**EXERCISE BRIEF:**
What appears in the data must be reproduced exactly.

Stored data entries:
━━━━━━━━━━━━━━━━━━━━
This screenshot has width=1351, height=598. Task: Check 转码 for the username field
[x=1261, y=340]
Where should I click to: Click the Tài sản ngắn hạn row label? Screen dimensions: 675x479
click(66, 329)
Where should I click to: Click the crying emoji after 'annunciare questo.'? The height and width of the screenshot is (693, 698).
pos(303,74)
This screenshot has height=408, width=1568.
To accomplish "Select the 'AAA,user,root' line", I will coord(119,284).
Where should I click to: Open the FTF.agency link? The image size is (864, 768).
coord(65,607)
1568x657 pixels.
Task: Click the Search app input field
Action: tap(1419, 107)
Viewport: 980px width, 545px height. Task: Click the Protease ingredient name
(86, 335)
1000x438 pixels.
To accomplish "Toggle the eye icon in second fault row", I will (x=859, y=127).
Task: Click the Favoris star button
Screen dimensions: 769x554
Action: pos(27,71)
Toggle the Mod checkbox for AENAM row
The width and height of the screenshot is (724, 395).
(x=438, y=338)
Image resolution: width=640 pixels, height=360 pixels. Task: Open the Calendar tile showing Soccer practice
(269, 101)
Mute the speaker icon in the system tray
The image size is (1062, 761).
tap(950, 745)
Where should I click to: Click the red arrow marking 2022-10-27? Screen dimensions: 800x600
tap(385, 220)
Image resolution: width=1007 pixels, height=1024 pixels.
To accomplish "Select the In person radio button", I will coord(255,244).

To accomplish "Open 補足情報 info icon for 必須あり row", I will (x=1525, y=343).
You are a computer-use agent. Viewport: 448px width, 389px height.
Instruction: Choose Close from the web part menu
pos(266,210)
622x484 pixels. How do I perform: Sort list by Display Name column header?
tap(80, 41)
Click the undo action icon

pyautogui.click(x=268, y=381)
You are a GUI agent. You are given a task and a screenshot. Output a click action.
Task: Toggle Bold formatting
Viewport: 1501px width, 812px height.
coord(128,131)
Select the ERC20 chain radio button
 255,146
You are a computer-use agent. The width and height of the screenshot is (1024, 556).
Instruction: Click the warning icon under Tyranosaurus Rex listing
━━━━━━━━━━━━━━━━━━━━
**ANSWER TO THIS EXERCISE:**
This screenshot has width=1351, height=598. Task: Check 转码 for the username field
[x=1261, y=340]
Where should I click to: Click the Tài sản ngắn hạn row label? Screen dimensions: 675x479
click(66, 329)
Where should I click to: Click the crying emoji after 'annunciare questo.'? The height and width of the screenshot is (693, 698).
pos(303,74)
This screenshot has height=408, width=1568.
To accomplish "Select the 'AAA,user,root' line", I will coord(119,284).
Where should I click to: Open the FTF.agency link? The image size is (864, 768).
coord(65,607)
1568x657 pixels.
Task: Click the Search app input field
Action: tap(1419, 107)
Viewport: 980px width, 545px height. Task: Click the Protease ingredient name
(86, 335)
1000x438 pixels.
To accomplish "Toggle the eye icon in second fault row", I will (x=859, y=127).
Task: Click the Favoris star button
Screen dimensions: 769x554
Action: pos(27,71)
Toggle the Mod checkbox for AENAM row
The width and height of the screenshot is (724, 395).
(x=438, y=338)
Image resolution: width=640 pixels, height=360 pixels. Task: Open the Calendar tile showing Soccer practice
(269, 101)
Mute the speaker icon in the system tray
The image size is (1062, 761).
tap(950, 745)
Where should I click to: Click the red arrow marking 2022-10-27? Screen dimensions: 800x600
tap(385, 220)
Image resolution: width=1007 pixels, height=1024 pixels.
To accomplish "Select the In person radio button", I will coord(255,244).

To accomplish "Open 補足情報 info icon for 必須あり row", I will (x=1525, y=343).
You are a computer-use agent. Viewport: 448px width, 389px height.
Instruction: Choose Close from the web part menu
pos(266,210)
622x484 pixels. How do I perform: Sort list by Display Name column header?
tap(80, 41)
Click the undo action icon

pyautogui.click(x=268, y=381)
You are a GUI agent. You are given a task and a screenshot. Output a click action.
Task: Toggle Bold formatting
Viewport: 1501px width, 812px height.
coord(128,131)
Select the ERC20 chain radio button
 255,146
You are a computer-use agent. The width and height of the screenshot is (1024, 556).
Instruction: Click the warning icon under Tyranosaurus Rex listing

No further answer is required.